A completely updated dossier should therefore be available to Pope Francis, in view of his journey.

But in point of fact the words he spoke at the Angelus on Sunday, August 28 did not seem to be the most calibrated.

That a pope should set himself up as a defender of Muslims who this time find themselves on the side not of the persecutors but of the persecuted is not only appropriate but sure to have its effect on the global stage.

But in Myanmar the persecuted also include Christians of the Kachin and Chin ethnic groups, in the northern part of the country, and of the Karen and Karenni in the east. There is no counting the number of churches that have been destroyed In recent years, the villages put to fire and sword, the tens of thousands of people forced to flee.

And above all: who is persecuting them, and why?

News is filtering out of forced conversions to Buddhism, even at a young age, in schools intended to turn the students of other faiths into little monks with shaved heads and saffron robes. It is illegal to bring Bibles and religious books into the country. Non-Buddhists are precluded from any career in the state administration.

The overwhelming majority of the population of Myanmar is, in fact, of the Buddhist faith. And Buddhist monks are at the head of the organizations most intolerant toward the minorities of other faiths, with the full support of the military.

The exact opposite, that is, of the legend that universally accompanies Buddhism, which is almost always depicted as nothing but peace, compassion, wisdom, brotherhood.

The reality is much different.
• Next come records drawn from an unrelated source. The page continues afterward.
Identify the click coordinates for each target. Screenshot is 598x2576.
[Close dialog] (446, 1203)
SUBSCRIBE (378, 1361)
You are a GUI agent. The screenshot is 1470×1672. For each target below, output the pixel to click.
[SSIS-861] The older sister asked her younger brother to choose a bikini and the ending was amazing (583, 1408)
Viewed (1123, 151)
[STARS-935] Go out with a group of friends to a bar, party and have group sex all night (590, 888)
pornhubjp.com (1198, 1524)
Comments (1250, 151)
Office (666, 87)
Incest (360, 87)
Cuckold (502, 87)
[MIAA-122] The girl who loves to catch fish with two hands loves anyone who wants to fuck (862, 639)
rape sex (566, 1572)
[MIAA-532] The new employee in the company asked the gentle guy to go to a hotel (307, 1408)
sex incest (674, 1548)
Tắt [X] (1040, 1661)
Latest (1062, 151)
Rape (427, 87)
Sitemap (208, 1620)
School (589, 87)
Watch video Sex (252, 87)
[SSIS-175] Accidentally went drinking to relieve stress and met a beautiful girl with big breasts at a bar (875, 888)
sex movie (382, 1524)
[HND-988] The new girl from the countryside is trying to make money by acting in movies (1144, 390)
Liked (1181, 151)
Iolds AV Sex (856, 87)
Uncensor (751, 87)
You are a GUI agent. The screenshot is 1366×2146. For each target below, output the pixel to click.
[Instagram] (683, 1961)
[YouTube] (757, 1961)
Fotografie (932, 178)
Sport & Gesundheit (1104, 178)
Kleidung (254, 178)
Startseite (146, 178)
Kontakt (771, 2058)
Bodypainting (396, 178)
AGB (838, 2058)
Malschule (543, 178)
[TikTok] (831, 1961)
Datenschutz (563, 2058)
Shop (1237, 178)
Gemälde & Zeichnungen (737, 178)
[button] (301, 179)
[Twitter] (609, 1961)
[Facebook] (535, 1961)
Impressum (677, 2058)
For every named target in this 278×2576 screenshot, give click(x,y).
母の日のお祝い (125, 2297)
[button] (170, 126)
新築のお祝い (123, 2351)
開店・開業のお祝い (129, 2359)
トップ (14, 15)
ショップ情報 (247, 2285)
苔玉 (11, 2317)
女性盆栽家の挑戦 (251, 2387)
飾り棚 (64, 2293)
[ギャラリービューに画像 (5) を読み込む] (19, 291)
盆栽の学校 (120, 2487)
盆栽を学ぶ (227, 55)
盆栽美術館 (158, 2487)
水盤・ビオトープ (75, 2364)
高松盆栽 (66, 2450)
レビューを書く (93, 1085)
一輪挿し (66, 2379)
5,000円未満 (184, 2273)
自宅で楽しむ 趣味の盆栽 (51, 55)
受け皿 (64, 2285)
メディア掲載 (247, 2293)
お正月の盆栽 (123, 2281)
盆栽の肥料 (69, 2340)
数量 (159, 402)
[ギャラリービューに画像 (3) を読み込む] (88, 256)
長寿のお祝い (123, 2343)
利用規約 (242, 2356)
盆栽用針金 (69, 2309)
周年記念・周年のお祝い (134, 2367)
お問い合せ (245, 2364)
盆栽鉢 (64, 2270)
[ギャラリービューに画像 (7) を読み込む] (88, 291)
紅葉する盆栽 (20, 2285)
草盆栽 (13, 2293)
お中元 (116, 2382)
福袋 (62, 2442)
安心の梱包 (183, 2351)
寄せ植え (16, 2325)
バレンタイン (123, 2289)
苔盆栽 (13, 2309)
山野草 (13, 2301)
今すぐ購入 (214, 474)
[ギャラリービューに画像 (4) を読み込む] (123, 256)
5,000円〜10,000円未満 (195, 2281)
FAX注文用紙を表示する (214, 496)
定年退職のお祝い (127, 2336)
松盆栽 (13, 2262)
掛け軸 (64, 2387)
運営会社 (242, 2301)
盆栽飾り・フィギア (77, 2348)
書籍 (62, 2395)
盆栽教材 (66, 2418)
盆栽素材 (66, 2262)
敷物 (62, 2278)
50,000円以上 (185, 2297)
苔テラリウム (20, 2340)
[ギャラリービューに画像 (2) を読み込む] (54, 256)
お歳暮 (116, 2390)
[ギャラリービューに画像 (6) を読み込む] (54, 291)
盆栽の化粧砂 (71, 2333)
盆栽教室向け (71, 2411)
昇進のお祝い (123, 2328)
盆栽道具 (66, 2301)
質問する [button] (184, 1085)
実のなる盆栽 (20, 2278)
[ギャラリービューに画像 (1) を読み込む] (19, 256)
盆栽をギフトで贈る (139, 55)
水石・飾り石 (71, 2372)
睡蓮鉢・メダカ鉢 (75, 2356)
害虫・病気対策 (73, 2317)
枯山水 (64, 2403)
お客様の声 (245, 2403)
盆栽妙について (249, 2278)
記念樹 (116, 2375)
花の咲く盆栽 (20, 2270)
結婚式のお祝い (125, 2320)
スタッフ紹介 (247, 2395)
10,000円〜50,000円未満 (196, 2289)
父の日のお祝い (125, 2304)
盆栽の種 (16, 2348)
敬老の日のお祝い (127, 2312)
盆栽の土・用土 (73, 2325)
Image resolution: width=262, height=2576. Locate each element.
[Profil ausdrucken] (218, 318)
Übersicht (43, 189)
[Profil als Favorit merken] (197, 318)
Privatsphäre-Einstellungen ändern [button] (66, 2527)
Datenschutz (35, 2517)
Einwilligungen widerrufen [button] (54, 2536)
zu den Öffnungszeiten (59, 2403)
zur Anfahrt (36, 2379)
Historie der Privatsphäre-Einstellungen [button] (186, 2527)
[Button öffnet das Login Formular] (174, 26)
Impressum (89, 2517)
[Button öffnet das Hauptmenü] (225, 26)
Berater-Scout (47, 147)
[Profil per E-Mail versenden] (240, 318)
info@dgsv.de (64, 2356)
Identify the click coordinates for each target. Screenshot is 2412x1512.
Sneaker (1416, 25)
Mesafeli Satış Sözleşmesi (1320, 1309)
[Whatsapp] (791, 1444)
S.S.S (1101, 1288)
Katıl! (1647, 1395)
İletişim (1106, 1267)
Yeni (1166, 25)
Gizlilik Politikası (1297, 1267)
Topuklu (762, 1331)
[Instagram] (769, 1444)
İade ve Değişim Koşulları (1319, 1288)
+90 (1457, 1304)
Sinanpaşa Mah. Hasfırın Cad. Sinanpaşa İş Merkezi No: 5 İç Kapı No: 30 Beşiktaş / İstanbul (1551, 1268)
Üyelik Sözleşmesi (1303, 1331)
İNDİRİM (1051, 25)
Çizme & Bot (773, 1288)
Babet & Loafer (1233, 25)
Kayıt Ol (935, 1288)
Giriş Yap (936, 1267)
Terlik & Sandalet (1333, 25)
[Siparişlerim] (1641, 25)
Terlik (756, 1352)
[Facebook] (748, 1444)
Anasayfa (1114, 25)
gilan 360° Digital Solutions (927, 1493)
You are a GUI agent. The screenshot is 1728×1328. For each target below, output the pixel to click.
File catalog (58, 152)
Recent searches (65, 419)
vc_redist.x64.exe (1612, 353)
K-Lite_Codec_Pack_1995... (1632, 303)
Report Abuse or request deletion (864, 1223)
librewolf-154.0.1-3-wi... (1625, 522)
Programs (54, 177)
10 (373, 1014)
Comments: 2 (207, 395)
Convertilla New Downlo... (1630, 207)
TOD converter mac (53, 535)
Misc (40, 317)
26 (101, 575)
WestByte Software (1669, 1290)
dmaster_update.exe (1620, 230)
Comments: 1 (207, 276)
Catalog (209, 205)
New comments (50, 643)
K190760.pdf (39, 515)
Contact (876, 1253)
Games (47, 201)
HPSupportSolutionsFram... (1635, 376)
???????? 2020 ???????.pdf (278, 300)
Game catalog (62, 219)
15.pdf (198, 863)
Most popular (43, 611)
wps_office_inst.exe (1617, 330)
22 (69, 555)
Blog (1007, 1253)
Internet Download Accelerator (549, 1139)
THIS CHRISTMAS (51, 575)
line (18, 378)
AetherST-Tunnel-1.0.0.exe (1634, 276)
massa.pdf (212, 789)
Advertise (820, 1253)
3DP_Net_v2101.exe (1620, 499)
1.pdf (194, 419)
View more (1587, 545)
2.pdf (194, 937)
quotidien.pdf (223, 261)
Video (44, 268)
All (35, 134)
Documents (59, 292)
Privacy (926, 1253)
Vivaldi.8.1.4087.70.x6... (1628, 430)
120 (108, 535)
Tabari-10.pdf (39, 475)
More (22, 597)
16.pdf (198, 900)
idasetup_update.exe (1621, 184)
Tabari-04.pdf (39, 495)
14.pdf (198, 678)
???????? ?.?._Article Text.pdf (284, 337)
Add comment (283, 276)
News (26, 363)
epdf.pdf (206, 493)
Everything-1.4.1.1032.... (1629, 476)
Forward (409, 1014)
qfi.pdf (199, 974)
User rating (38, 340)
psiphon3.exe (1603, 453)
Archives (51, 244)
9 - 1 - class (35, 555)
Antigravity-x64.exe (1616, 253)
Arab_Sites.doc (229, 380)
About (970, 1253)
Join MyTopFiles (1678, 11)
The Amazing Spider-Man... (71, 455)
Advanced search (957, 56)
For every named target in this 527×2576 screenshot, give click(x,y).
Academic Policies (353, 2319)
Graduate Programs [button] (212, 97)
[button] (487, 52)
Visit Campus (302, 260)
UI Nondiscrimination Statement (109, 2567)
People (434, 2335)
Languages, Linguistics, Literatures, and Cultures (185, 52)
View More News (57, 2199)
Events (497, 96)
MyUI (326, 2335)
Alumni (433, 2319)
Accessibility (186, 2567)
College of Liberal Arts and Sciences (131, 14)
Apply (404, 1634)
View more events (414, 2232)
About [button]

Religious freedom is heavily repressed not only in Myanmar but, albeit to a lesser extent, in other mainly Buddhist countries like Sri Lanka, which Pope Francis visited in 2015, Laos, Cambodia, Bhutan, Mongolia.

In recent weeks the persecution of the Rohingya on the part of the Buddhist regime of Myanmar has reached a peak, forcing many of them to flee toward Bangladesh, which however is blocking them at the border. And this right now when Pope Francis is preparing to visit both of these countries.

Aung San Suu Kyi, paladin of human rights, is letting be and keeping quiet, heavily influenced as she is by the despotism of the most intolerant military authorities and Buddhists.

Pope Francis does not have these constraints. And not only the Rohingya, but all the persecuted minorities of Myanmar are expecting him to speak and act as a free man, to come to their defense, of course, but also to openly denounce those who are oppressing them and why they are doing so.